KEY POINTS:
A billboard that promotes energy efficiency has been lit up by 40 400-watt lamps for about nine hours a night since February.
The ad, on the side of Auckland's Downtown Shopping Centre, is one of five for Right House, a subsidiary of Meridian Energy. A sixth is going up in Wellington next week.
The billboard is due to come down next month and the Government's Energy Efficiency and Conservation Authority estimates the power used during the three-month campaign will cost up to $2600, enough to power the average four-bedroom home for about a year.
A Right House spokesman says the campaign aims to promote energy-efficient homes using as few sites as possible. The alternative to the downtown Auckland billboard would have been several other smaller sites around the city, which would have used more power.
Right House isn't the only firm under the spotlight for energy use in the run-up to yesterday's worldwide power-saving initiative Earth Hour.
Businesses around New Zealand switched off lights for 60 minutes at 8pm to draw attention to the amount of power wasted.
Despite the threat of winter power cuts, top businesses and New Zealand's leading university seem unable to find the "off" switch.

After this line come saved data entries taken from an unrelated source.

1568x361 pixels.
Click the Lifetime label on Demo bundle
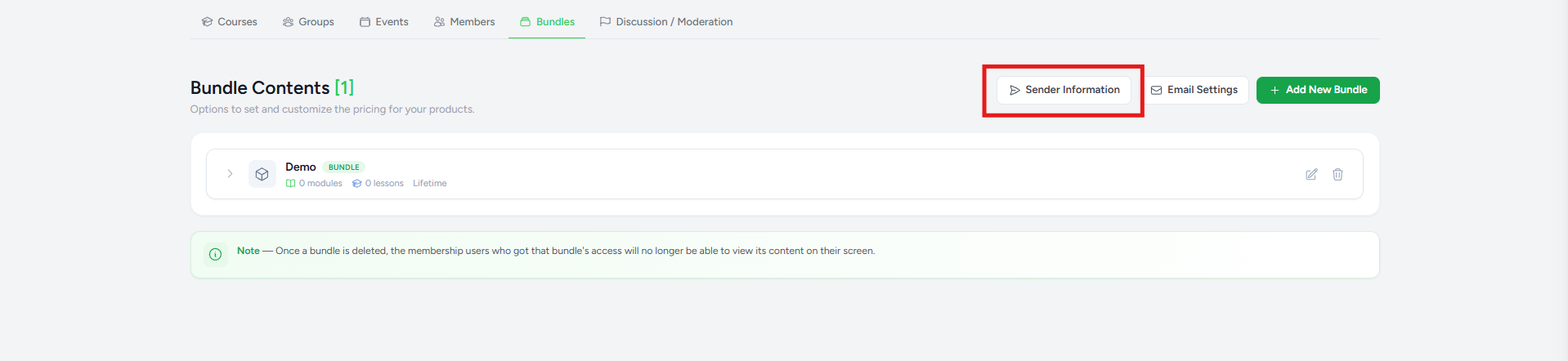coord(429,184)
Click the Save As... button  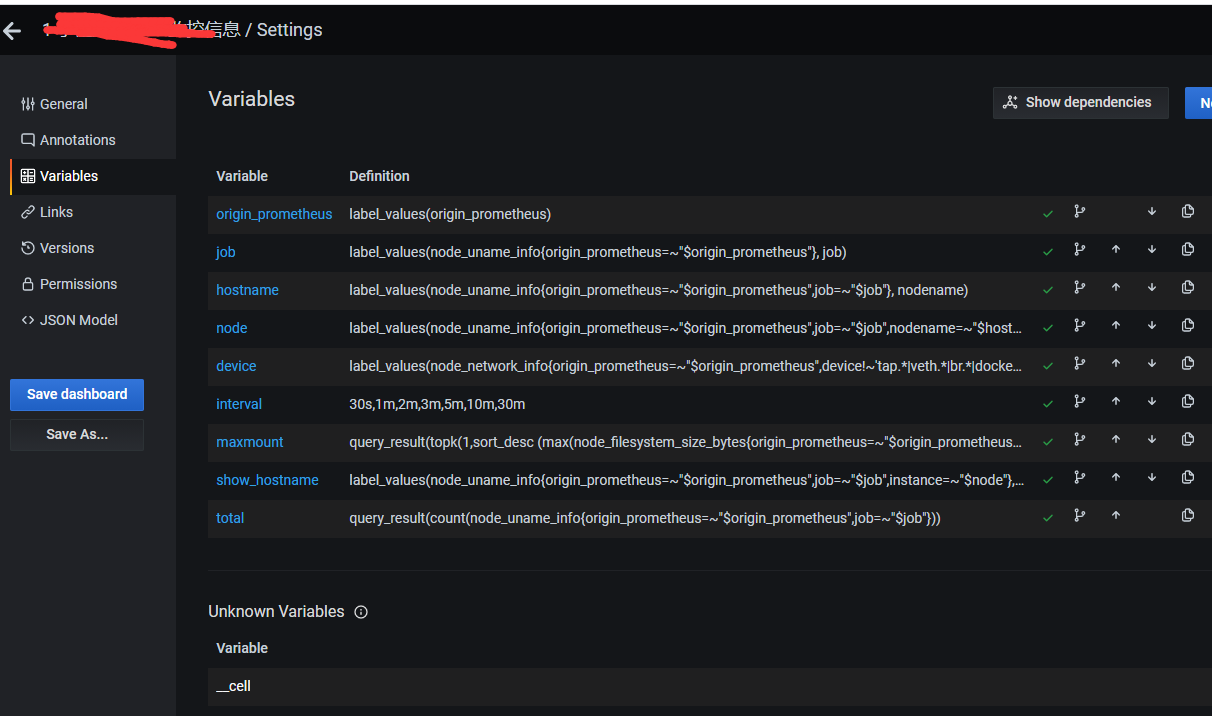tap(77, 434)
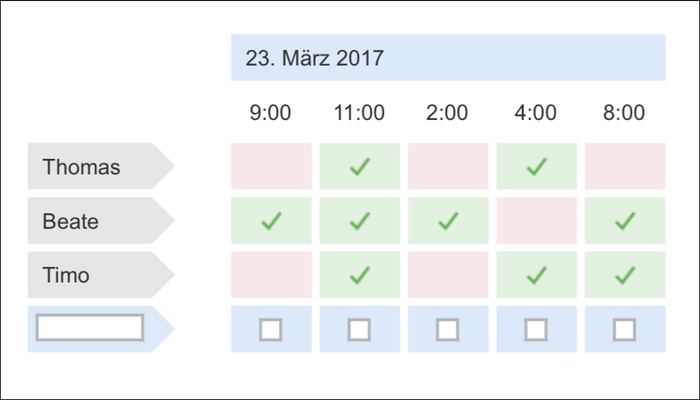Image resolution: width=700 pixels, height=400 pixels.
Task: Select the 23. März 2017 date header
Action: coord(448,58)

And the EECA says millions of dollars are wasted by companies which leave lights blazing in buildings when no one's at work.
They say Auckland businesses spend $50 million a year on lighting, with further millions frittered away as computer monitors and photocopiers hum through the night.
The Herald on Sunday captured evidence in a string of photos taken after midnight on three days this month, with Auckland University's business school one of the worst culprits. A spokesman said cleaners were in the state-of-the-art building from 10.30pm to 2am, and some external and internal security lights operated during darkness.
But he had no explanation as to why almost the whole building was lit up at 1.15am on a Saturday.
The university has an environmental policy and last year appointed an environmental co-ordinator. Its website says it's committed to pursuing "environmental excellence" and to lead the country in being green.
Good energy management has allowed the university to keep its "relative" electricity use at a similar level to 30 years ago, the website says.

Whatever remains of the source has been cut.